The cover member 47 shields a magnetic field generated from the induction heating portion 30. The cover member 47 is formed by a plate material made of, for example, aluminum so as to cover the coil 37 and the magnetic core 39 in a surrounding manner from a side opposite to the coil bobbin 38. Attachment of the cover member 47 is performed by putting the holder flange portion 45a of the arch core holder 45 and then a flange portion of the cover member 47 on the flange portion 38d of the coil bobbin 38 and then fastening a screw 51 into a nut 52.

An auxiliary duct 60 is provided between the arch core holder 45 and the cover member 47. The auxiliary duct 60 adjusts a flow path of air flowing in from an intake hole 47a (see FIG. 6) of the cover member 47 and flowing between the arch core holder 45 and the cover member 47. The configuration and the function of the auxiliary duct 60 will be described later.

FIG. 4 is a plane view showing arrangement of the arch core 41 relative to the arch core holder 45 as seen from the lower side (coil bobbin 38 side) in FIG. 3. FIG. 5 is a plane view showing arrangement of the coil 37, the center core 42, and the side core 43 relative to the coil bobbin 38 as seen from the upper side (arch core holder 45 side) in FIG. 3.

As shown in FIG. 4, the arch core holder 45 is provided with the core attachment portion 45b which allows the arch core 41 to be attached thereon at a predetermined position.
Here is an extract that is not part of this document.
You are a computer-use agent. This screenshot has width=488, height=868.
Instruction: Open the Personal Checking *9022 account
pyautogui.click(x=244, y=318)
A plurality of the core attachment portions 45b are formed substantially at regular intervals in a longitudinal direction X (direction perpendicular to a sheet conveyance direction Y). A holder opening portion 45c is formed between adjacent core attachment portions 45b. In addition, a plurality of screw holes 45d for inserting the screws 51 (see FIG. 3) which allow the arch core holder 45 to be attached on the coil bobbin 38 (see FIG. 3) are formed around the core attachment portions 45b. The arch core 41 is made from a ferrite having a high permeability such as Mn—Zn-based alloy and is formed in an arch shape having a rectangular shape in a sectional view.

As shown in FIG. 5, the coil bobbin 38 includes the rising wall portion 38c rising on a center portion of the attachment surface 38b and extending along the longitudinal direction X, and the flange portions 38d extending along the longitudinal direction X on both sides of the attachment surface 38b. The flange portion 38d is provided with a plurality of screw holes 38e for inserting the screw 51 (see FIG. 3). A plurality of side cores 43 are attached on the flange portion 38d. The side core 43 is made from a ferrite having a high permeability such as Mn—Zn-based alloy and is formed in a cuboid shape.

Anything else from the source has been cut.